6. As technology investors, we’re looking for more than paper and PowerPoint.

A complicated diagram and some detailed notes may look impressive to friends and family, but investors prepared to part with upwards of £50,000 will be looking for more. Much more. As technology investors, we want a prototype, a minimum viable product (MVP) or even early revenue. By doing this, you can prove to us not only that your product works, but also that you are committed to the idea.

7. Keep an open mind and be willing to accept external input.

One of the benefits of receiving investment from Mercia is a dedicated and experienced investment team that takes an active involvement in the growth and scale of your business. If you are offered support, take it. Even the likes of Sir Richard Branson will have received help and support on their journey. It’s the only way to progress. Avoid being too precious about your work, and be prepared to admit mistakes. The learning process never stops. And if it does, your business will have nothing new to offer.

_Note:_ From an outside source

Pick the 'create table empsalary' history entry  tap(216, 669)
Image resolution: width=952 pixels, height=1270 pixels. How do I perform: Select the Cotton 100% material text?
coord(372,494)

8. Embody passion, vision and energy.

OK, so it may be a bit of a cliché, and the last thing I want you to do is stand up and tell me that you have passion, vision and energy (please, please don’t do that). Good entrepreneurs need to SHOW me that they have these qualities. Prove it in your pitch, in your business plan, in your delivery and in your company. Embody these qualities as a part of your work/life approach and you won’t go far wrong.

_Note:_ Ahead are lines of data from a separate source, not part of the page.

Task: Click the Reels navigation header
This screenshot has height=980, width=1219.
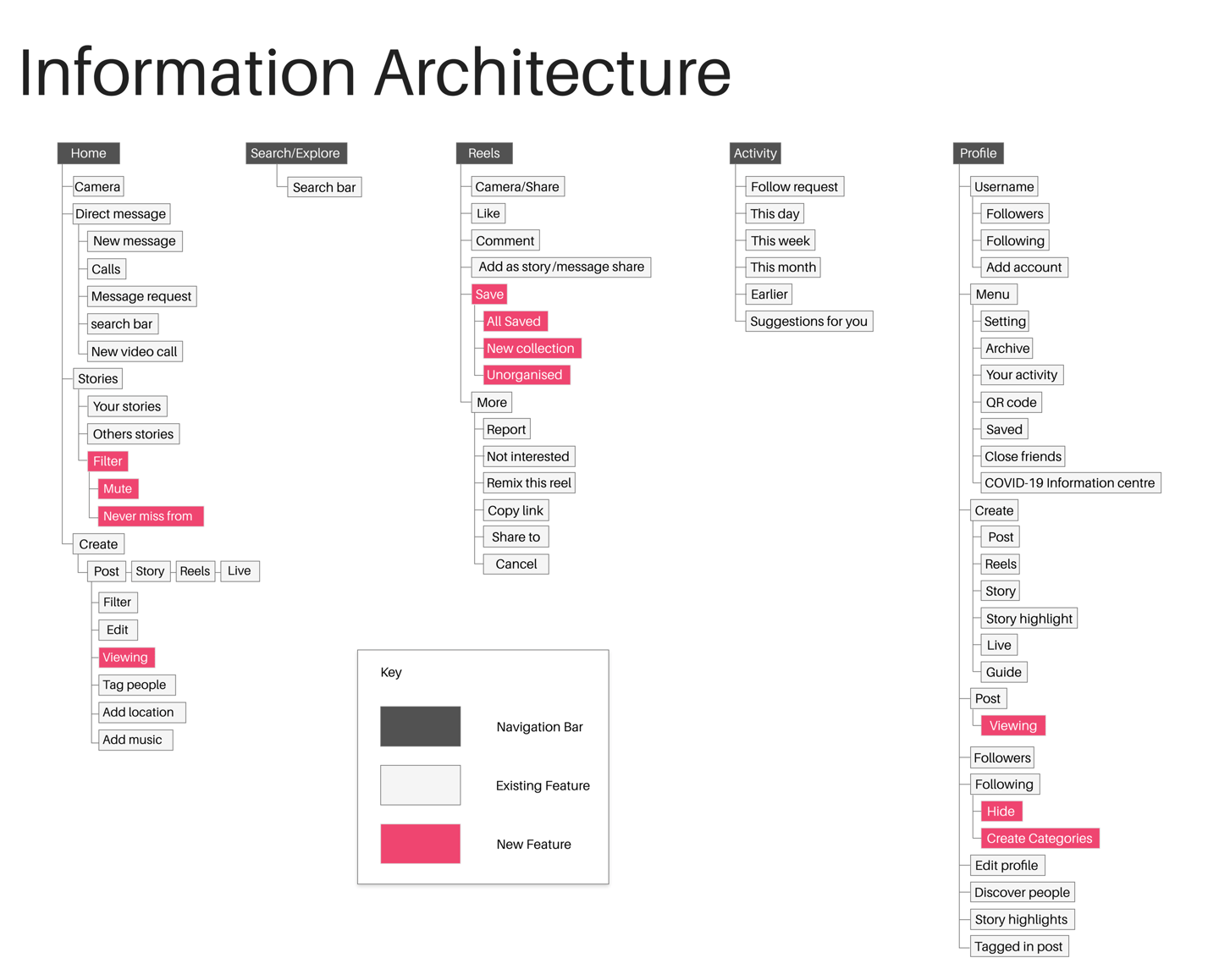Action: click(483, 153)
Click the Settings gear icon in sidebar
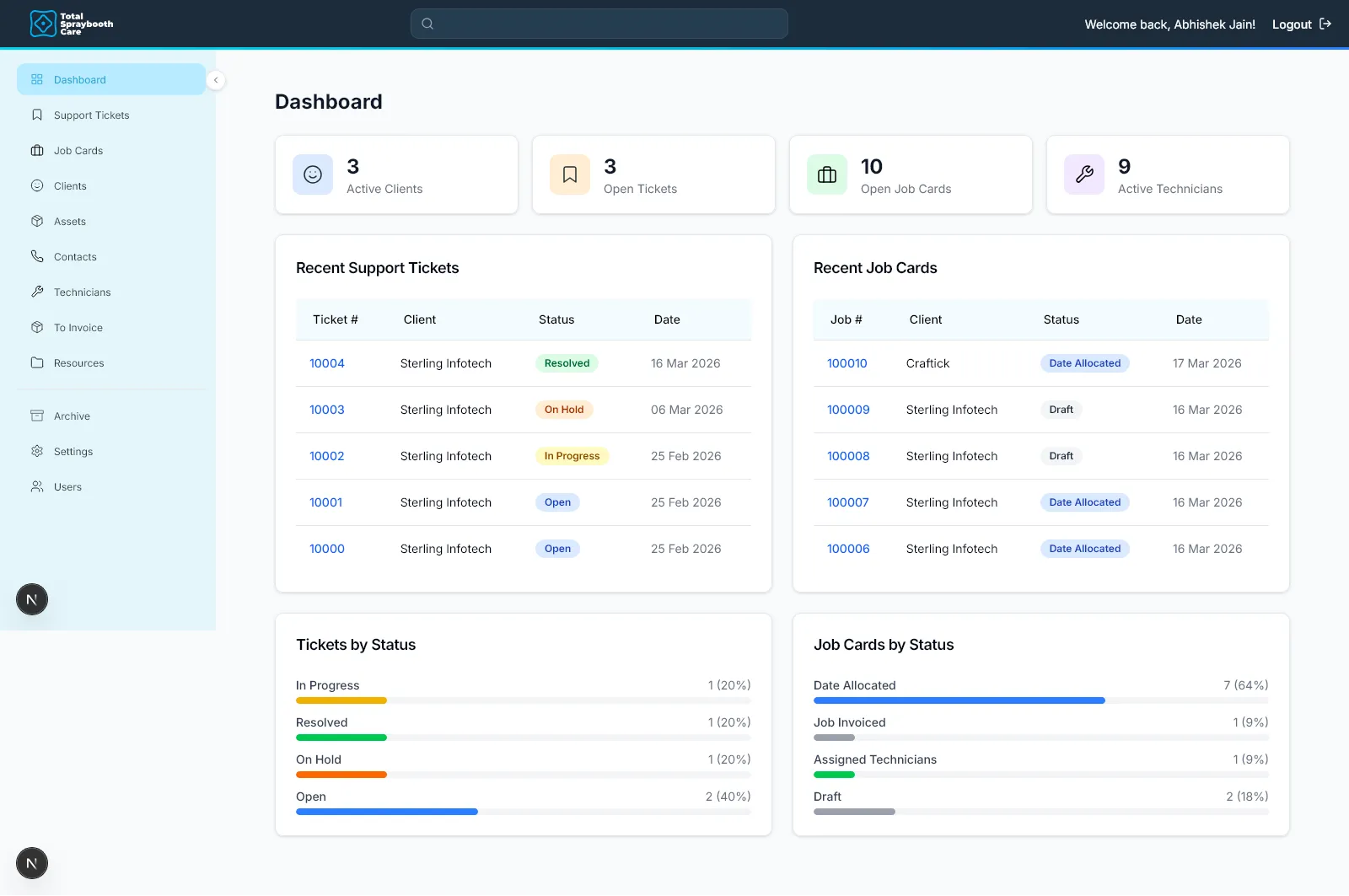This screenshot has width=1349, height=896. [x=37, y=451]
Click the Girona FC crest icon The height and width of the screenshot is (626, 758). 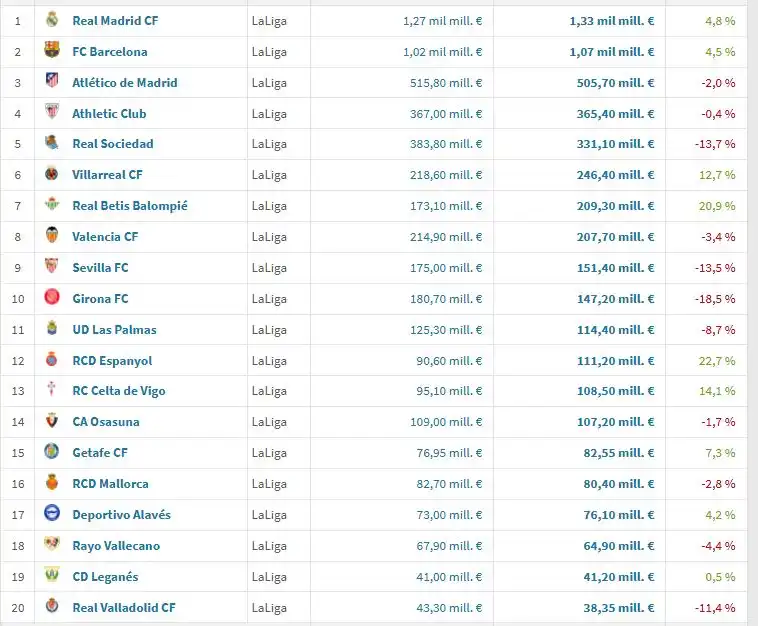tap(52, 298)

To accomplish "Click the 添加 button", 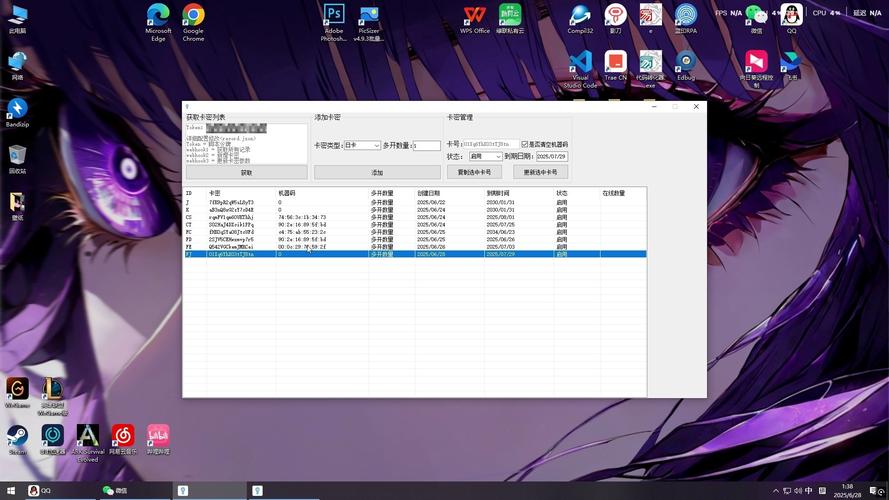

9. Own that business plan like a boss (literally).

Your business plan is the glue that holds the pitch together, and a well-written one will always be every entrepreneur’s bread and butter. Make sure you are specific, back up all your claims with quantifiable research and don’t try to pull any punches. You can read a fantastic piece on how to write an effective business plan here.

10. Pitching new IP for a gaming app? Keep your options open.

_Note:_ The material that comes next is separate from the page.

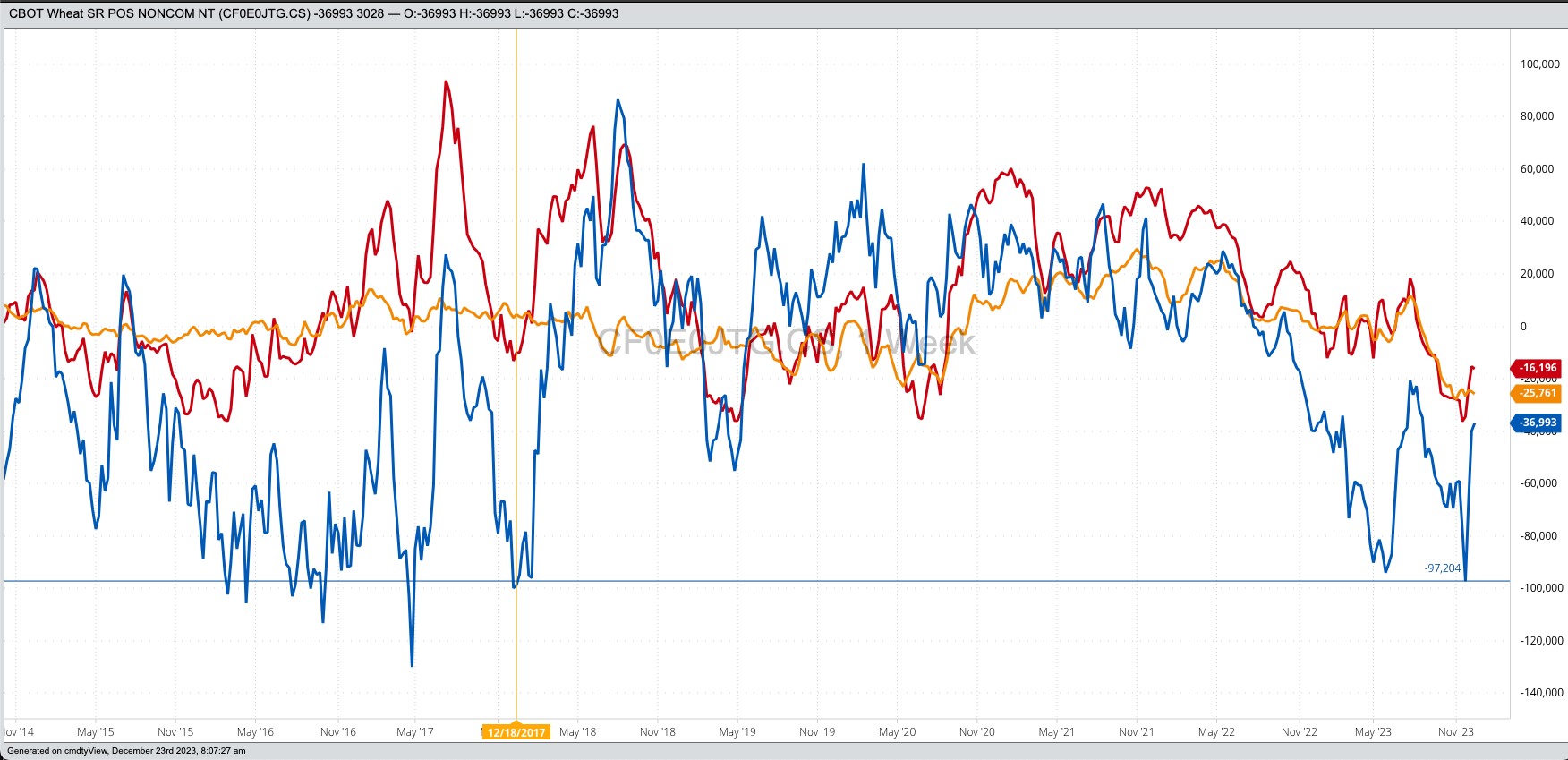Select May '17 on the time axis
The image size is (1568, 760).
pyautogui.click(x=415, y=732)
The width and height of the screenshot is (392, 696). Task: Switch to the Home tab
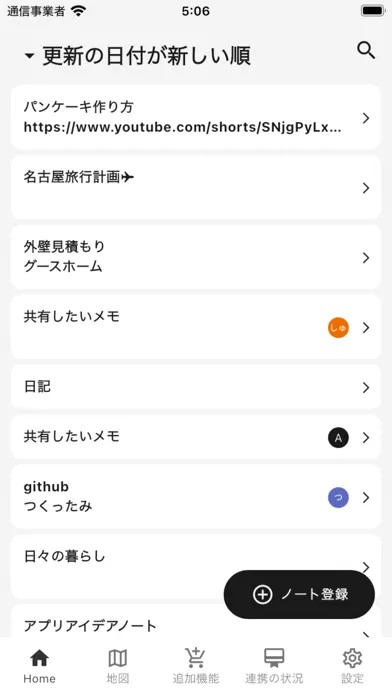pos(39,666)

Obviously never say never, but right now the market is saturated. Over 500 game apps get launched every week, meaning it is pretty much impossible to secure awareness, even if the idea is strong. Until Apple and Google change their business model, I will be steering clear of this sector.

Mike Hayes has over 23 years’ experience in interactive businesses. He was formerly CEO for SEGA in Europe and America, presiding over a turnover in excess of £400million. If you would like to pitch your business to Mike, you can send an email to

In the thick of it

nDreams CEO Patrick O’Luanaigh discusses his first experience pitching to Mike.

My first pitch to Mercia was in a café in Weymouth. Mike and I had been trying to meet up for a couple of months, but train strikes, car breakdowns and other random events had cropped up, and it felt like the meeting was never going to happen! Fortunately, neither of us gave up.

I had worked with Mike many years before at a games developer/publisher called Codemasters, but I hadn’t seen him for a long time, so it was great to catch up with him again, although I will admit that, at the time, I knew virtually nothing about Mercia!

I talked to Mike about our plans, our pivot to focus purely on virtual reality (which we did very early on!) and my belief in the VR market and technology. Fortunately, Mike was aware of VR and understood the potential better than any other investor I had spoken to at that time. This was prior to Facebook buying Oculus, so it was early days in terms of the technology.

I think our focus and key message were right from the beginning, and this is what grabbed Mercia’s interest. We also had a track record in generating revenue and building a studio, which definitely helped as well.

However, I did make mistakes. Given my prior knowledge of Mike, I approached him as much for advice as for investment, and it may have been better to have had a clear plan and vision in place prior to the meeting, rather than risk appearing a little indecisive!

Nevertheless, it became rapidly apparent that Mercia would be a great partner for us; their view of the world and their approach to investing was a very good fit with ours.

Part of the attraction was also Mike’s involvement, given his experience and knowledge of the games industry from his time at Nintendo, Codemasters and SEGA. If this experience taught me one thing, it was that getting an investor should also be about much more than just the money.